Fine-tuned ion transport across nanoscale pores is key to many biological processes, including neurotransmission. Recent advances have enabled the confinement of water and ions to two dimensions, unveiling transport properties inaccessible at larger scales and triggering hopes of reproducing the ionic machinery of biological systems. Here we report experiments demonstrating the emergence of memory in the transport of aqueous electrolytes across (sub)nanoscale channels. We unveil two types of nanofluidic memristors depending on channel material and confinement, with memory ranging from minutes to hours. We explain how large time scales could emerge from interfacial processes such as ionic self-assembly or surface adsorption. Such behavior allowed us to implement Hebbian learning with nanofluidic systems. This result lays the foundation for biomimetic computations on aqueous electrolytic chips.
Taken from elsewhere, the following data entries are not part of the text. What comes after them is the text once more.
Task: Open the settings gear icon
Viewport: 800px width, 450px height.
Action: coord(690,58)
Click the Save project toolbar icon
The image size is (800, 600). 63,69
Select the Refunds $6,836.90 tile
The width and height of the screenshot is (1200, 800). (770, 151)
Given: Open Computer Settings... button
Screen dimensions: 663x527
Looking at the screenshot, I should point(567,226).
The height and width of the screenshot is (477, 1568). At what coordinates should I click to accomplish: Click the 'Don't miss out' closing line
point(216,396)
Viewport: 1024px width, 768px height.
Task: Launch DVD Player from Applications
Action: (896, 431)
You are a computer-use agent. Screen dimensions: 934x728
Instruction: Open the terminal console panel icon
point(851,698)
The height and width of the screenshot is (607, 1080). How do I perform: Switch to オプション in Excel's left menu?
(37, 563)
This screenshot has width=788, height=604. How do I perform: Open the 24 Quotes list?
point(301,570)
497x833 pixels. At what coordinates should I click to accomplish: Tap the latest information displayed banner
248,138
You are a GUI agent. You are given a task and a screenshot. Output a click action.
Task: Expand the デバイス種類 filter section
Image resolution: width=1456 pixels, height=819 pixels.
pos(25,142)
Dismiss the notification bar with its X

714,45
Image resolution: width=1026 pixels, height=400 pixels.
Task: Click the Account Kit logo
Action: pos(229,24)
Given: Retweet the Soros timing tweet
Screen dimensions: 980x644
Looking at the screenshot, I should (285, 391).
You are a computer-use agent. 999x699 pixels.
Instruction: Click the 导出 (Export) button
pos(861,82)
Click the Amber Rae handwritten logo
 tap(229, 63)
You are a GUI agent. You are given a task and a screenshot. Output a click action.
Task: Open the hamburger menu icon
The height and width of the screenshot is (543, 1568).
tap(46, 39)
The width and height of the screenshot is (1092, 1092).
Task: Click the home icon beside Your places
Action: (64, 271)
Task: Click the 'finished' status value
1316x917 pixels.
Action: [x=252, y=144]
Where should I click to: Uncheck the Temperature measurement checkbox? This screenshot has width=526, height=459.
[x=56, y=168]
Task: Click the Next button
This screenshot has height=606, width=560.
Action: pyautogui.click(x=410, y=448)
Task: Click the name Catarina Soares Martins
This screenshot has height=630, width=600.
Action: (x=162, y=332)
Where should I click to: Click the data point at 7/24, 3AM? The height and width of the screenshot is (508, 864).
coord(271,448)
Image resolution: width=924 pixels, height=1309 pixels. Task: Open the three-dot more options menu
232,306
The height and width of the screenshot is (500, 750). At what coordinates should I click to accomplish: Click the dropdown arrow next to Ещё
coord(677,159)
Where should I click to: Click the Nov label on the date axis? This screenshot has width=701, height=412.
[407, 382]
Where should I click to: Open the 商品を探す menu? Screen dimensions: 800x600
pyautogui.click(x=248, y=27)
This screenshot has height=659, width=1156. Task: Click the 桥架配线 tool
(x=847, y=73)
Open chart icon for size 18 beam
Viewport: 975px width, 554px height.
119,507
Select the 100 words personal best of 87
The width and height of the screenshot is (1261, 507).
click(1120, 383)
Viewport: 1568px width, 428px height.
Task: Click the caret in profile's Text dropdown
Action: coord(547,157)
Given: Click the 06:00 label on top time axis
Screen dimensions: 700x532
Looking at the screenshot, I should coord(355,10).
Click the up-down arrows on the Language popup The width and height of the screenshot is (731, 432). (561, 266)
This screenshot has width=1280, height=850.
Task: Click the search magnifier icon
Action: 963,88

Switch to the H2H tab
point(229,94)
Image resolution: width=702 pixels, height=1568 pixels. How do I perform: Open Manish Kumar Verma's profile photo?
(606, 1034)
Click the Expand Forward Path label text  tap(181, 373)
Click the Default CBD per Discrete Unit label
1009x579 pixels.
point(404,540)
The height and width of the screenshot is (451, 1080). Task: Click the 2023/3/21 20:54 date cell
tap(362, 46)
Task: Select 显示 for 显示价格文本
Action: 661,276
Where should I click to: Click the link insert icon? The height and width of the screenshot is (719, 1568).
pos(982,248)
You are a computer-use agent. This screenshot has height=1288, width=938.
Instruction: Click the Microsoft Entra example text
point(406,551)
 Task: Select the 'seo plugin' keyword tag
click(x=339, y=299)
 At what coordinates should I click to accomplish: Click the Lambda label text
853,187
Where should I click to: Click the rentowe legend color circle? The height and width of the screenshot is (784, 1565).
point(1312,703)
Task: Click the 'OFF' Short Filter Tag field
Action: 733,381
There is considerable interest in strategies that mimic the structure of human brain and could lead to the development of next-generation neuromorphic devices. Many recent studies have focused on solid-state devices, although information in biological systems is conveyed by ions solvated in water, an approach now explored in two papers in this issue (see the Perspective by Noy and Darling). Robin et al . created nanofluidic devices consisting of nanometer-thick two-dimensional slits filled with a salt solution, whereas Xiong et al . present a nanofluidic ionic memristor based on confined polyelectrolyte-ion interactions. The two studies are focused on different aspects of neuromorphic engineering, but both show precise control of ion transport in water across nanoscale channels. These studies show promising directions for creating neuromorphic functions using energy-efficient fluidic memristors that could mimic biological systems down to their fundamental principles. —YS
Two nanofluidic devices can reproduce Hebbian learning using ions in water as charge carriers, similar to how neurons work.